Open sibyjackgrove opened 2 years ago

sibyjackgrove commented 2 years ago

This is similar to #656. But I am making another issue since that issue is still not resolved. Also, @sguada mentioned in #702 that PPO agent can take 1-D action spaces.

I have the following action spec: BoundedArraySpec(shape=(5,), dtype=dtype('int32'), name='action', minimum=0, maximum=1)

I am trying to use it with a PPO agent as shown below.


actor_net = actor_distribution_rnn_network.ActorDistributionRnnNetwork(eval_env.observation_spec(),eval_env.action_spec(),lstm_size=(80,))
value_net = value_rnn_network.ValueRnnNetwork(eval_env.observation_spec())

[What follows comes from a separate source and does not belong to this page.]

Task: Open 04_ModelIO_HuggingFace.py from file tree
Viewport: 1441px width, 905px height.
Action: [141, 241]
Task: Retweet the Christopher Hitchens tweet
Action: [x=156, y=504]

optimizer = tf.keras.optimizers.Adam(learning_rate=0.001)
tf_agent = ppo_clip_agent.PPOClipAgent(
        eval_env.time_step_spec(),
        eval_env.action_spec(),
        optimizer,
        actor_net=actor_net,
        value_net=value_net)
tf_agent.initialize()

However, I keep getting the following error:

ValueError: actor_network output spec does not match action spec:
TensorSpec(shape=(), dtype=tf.int32, name=None)
vs.
BoundedTensorSpec(shape=(5,), dtype=tf.int32, name='action', minimum=array(0, dtype=int32), maximum=array(1, dtype=int32))

Note that actor_distribution_rnn_network.ActorDistributionRnnNetwork when given the action_spec is able to create an output of shape(5,2).

Any suggestion to resolve this would be highly appreciated.

sibyjackgrove commented 2 years ago

@sguada Could you please suggest a solution?